------ Text section

Chuck_Tatum, Wednesday, 24 August 2022 22:51 (one year ago) link

Several of her books came back into print a few years ago, but I've only read the shorter version of "The Iron Gates" (later a 300+ page novel) in an Alfred Hitchcock Presents anthology: homefront WWII Canada, hothouse culture/situation feverish around the edges with implosions and oblique stroke social observations adding to tension, earning its iron gates.

dow, Thursday, 25 August 2022 00:32 (one year ago) link

The PKD anthology read by Youn should be quite good. I think the texts were chosen by Lethem (but they're probably unsurprising choices).

the pinefox, Thursday, 25 August 2022 09:46 (one year ago) link

I'm most of the way through my first ever Patricia Highsmith: THE GLASS CELL (1964). It concerns a man wrongfully imprisoned, his attempts to be free, what he does when he gets out. The descriptions of prison life are grim and detailed but the convict somewhat adapts to it.

I have come to find this novel compelling. I keep reading on. I find that PH doesn't engage in anything fancy: she just tells us, in order, what the character does and sees, thinks and feels. His thoughts and feelings change, sometimes quickly, and he thinks about this. She tells us. The directness is so effective, maybe because the situation is quite unusual.

------------
------ Available data

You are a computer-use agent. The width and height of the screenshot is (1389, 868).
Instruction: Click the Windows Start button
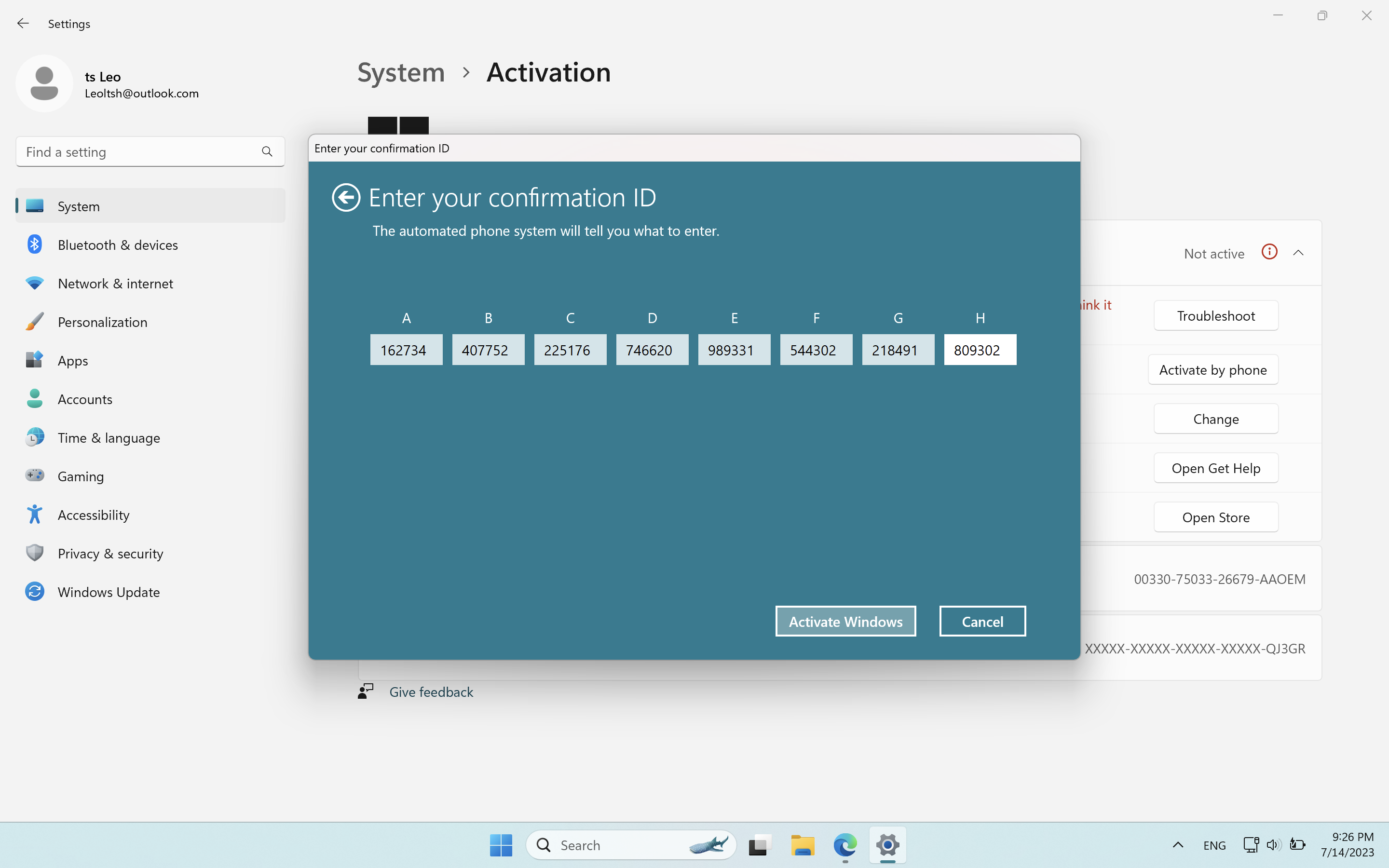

------------

■ To be done ■
A) In the book discussion, what does the post give as the publication year of Patricia Highsmith's The Glass Cell?
B) Reproduce the passage of the book discussion between "I have come" and "is quite unusual.", inclusive.

■ Expected results ■
A) 1964

B)
I have come to find this novel compelling. I keep reading on. I find that PH doesn't engage in anything fancy: she just tells us, in order, what the character does and sees, thinks and feels. His thoughts and feelings change, sometimes quickly, and he thinks about this. She tells us. The directness is so effective, maybe because the situation is quite unusual.